## What this exercise asks
• a. In the passage on omega-3 lipid mediators, which DHA-derived metabolite has potent activity in retinal and choroidal angiogenesis?
• b. Write out the passage on omega-3 lipid mediators from "In the past" up to and including "mediators in the body.".
• c. Continue the passage on omega-3 lipid mediators from where it stops.

## Text shown

In the past decade, several SPMs that are made from omega-3 LCPUFA have been further characterized in terms of their chemical structure and biological activities, and new members, such as the DPA-derived 13S-series resolvins, and the DHA-derived protectin- and resolvin-sulfido conjugates, have been described. A newly uncovered DHA-derived metabolite, 19,20-epoxydocosapentaenoic acid, has potent activity in retinal and choroidal angiogenesis. Scientists have been busy elucidating the many biologically active derivatives of omega-3 fatty acids that regulate inflammation and tissue development in the body.

An increasing number of studies has addressed how dietary intake and supplementation with EPA/DHA-containing oils affects the formation and levels of these lipid mediators in the body. 

Also, the question of how specific nutrients affect the metabolism of EPA and DHA into these lipid mediators, and how omega-3 LCPUFA metabolism is dysregulated in diverse diseases, is gathering in force. For instance, obesity and aging are now recognized as exerting a negative influence on SPM-mediated healing responses after injury—for example, after myocardial infarction. Lipid mediators derived from omega-3 LCPUFA are now known not to be confined to the generation in local inflammatory reactions, but have been detected in saliva and in breast milk, suggesting important roles in protecting mucosal tissues and possibly in immunotolerance and gastrointestinal biotic health of infants.

[Collected data]

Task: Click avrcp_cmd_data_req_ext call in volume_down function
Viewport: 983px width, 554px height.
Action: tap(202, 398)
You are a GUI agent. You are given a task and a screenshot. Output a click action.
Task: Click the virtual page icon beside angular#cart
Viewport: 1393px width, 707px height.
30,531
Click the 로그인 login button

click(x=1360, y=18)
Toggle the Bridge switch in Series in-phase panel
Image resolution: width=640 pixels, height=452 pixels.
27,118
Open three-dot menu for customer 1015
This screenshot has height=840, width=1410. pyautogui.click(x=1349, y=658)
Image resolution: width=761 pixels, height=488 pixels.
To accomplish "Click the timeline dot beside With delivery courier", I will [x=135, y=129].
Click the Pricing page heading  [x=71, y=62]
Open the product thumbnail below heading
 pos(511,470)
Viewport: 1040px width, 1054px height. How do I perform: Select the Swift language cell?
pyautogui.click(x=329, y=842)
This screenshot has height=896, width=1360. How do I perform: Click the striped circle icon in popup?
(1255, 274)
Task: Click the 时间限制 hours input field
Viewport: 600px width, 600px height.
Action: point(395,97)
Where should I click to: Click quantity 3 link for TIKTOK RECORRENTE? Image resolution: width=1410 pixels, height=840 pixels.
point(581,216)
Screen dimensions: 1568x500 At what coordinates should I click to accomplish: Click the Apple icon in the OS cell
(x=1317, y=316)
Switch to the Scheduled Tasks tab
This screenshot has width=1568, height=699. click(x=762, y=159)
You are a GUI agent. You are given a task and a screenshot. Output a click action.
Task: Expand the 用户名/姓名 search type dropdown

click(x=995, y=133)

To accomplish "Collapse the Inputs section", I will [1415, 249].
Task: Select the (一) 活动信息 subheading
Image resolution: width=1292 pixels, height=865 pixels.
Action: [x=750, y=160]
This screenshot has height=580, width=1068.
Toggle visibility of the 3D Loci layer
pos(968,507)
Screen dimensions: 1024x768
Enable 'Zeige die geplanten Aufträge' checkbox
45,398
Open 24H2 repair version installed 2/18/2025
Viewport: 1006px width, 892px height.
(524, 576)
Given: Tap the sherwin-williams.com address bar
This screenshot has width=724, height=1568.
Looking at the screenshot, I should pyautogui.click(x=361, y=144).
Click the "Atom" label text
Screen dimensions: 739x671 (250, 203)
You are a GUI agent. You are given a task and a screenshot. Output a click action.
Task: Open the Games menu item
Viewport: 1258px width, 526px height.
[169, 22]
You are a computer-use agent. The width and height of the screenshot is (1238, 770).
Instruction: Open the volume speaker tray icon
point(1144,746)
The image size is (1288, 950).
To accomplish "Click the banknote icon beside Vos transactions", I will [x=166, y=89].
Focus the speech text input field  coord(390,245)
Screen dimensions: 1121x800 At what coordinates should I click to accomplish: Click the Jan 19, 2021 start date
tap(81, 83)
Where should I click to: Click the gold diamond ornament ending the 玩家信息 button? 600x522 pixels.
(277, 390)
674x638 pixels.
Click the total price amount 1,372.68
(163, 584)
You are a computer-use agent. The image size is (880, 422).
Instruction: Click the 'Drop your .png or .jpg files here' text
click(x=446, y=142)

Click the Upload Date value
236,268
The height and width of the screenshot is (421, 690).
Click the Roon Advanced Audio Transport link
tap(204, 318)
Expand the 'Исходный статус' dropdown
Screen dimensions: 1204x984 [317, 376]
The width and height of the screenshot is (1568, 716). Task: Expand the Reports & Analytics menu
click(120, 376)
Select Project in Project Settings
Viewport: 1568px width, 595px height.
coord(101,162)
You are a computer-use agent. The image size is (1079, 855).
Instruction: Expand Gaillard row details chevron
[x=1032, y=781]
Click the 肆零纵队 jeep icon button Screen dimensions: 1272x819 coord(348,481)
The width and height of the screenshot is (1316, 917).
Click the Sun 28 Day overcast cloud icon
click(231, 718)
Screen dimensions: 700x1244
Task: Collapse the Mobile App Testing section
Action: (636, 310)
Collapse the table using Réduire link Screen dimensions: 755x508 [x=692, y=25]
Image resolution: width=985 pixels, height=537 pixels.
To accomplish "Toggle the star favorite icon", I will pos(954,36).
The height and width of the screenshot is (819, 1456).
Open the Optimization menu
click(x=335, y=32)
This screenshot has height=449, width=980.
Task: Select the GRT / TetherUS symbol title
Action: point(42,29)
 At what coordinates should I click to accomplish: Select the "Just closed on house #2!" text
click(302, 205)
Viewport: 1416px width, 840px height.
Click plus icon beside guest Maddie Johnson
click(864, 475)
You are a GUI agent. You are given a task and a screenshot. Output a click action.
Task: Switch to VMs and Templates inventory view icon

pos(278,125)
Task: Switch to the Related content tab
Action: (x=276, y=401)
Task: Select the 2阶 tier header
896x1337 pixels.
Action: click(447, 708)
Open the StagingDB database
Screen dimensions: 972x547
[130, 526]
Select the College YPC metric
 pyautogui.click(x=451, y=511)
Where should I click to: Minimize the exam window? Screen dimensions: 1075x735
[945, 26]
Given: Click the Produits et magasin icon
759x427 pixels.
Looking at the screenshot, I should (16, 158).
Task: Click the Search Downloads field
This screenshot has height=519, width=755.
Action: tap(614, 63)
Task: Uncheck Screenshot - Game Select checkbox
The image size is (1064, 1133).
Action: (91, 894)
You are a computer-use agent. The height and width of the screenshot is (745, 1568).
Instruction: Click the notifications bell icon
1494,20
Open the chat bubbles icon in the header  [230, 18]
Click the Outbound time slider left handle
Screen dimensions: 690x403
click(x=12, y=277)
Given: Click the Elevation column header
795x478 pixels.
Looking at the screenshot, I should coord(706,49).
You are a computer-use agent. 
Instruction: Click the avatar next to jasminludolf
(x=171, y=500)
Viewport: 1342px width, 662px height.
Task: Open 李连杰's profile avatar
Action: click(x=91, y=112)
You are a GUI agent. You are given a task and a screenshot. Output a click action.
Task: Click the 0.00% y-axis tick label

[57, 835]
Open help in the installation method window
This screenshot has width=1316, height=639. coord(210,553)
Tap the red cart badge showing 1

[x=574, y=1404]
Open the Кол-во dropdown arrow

## Responses to the exercise
• a. 19,20-epoxydocosapentaenoic acid

• b.
In the past decade, several SPMs that are made from omega-3 LCPUFA have been further characterized in terms of their chemical structure and biological activities, and new members, such as the DPA-derived 13S-series resolvins, and the DHA-derived protectin- and resolvin-sulfido conjugates, have been described. A newly uncovered DHA-derived metabolite, 19,20-epoxydocosapentaenoic acid, has potent activity in retinal and choroidal angiogenesis. Scientists have been busy elucidating the many biologically active derivatives of omega-3 fatty acids that regulate inflammation and tissue development in the body.

An increasing number of studies has addressed how dietary intake and supplementation with EPA/DHA-containing oils affects the formation and levels of these lipid mediators in the body.

• c.
In a rabbit model of periodontitis, the local oral application of resolvin E1 was reported to have systemic anti-inflammatory effects. Further progress has been made in characterizing a more complete scope of immuno-resolvent actions that omega-3 LCPUFA-derived mediators exert in cells and tissues, in particular their endogenous antiseptic activity through the activation of phagocytosis of microbes. 


Omega-3s and Human Health

Ten years ago, it was quite clear that the role of omega-3 LCPUFA in the body is far more complex than simply influencing cell membrane properties. It was also known that omega-3 fatty acids played plausible roles in mediating tissue-protective and anti-inflammatory activities. Much more information is now available to support that omega-3 LCPUFA actually modulate disease risk. 

Ahead, we also look at what science has revealed about the implications of omega-3 LCPUFA intake on various aspects of human health.


Immune System

A shift in the way researchers think about the effects of omega-3 LCPUFA on the immune system has taken place in the last 10 years. Gradually, the poor classification that omega-3 PUFAs are immuno-suppressive is being replaced. 

Now, there is an understanding that omega-3 LCPUFA permit the execution of marked multi-cellular immuno-modulatory activities that can be interpreted as being immuno-stimulatory in nature—namely, specific parts of the immune system are triggered to become less active, and other immune cell types are activated to actively promote inflammation resolution.


Fatty Acid Distinction

Another notable change is a growing appreciation for the individual activities of distinct fatty acids in general. Even among omega-3 LCPUFA family members, there is recognition of distinct tissue distributions and, in some cases, notable differentiation in biological activities of EPA and DHA. 

Furthermore, omega-3s that are not EPA and DHA—for example DPA omega-3 and alpha-linolenic acid (ALA)—are increasingly being studied for their contributions to beneficial effects on health. 

With regard to ALA, although it is an essential fatty acid, no unique or distinct biological activity for this fatty acid itself has yet been identified; however, research nevertheless links the dietary intake of ALA to several benefits for health, in particular metabolic health, such as insulin sensitivity and body weight.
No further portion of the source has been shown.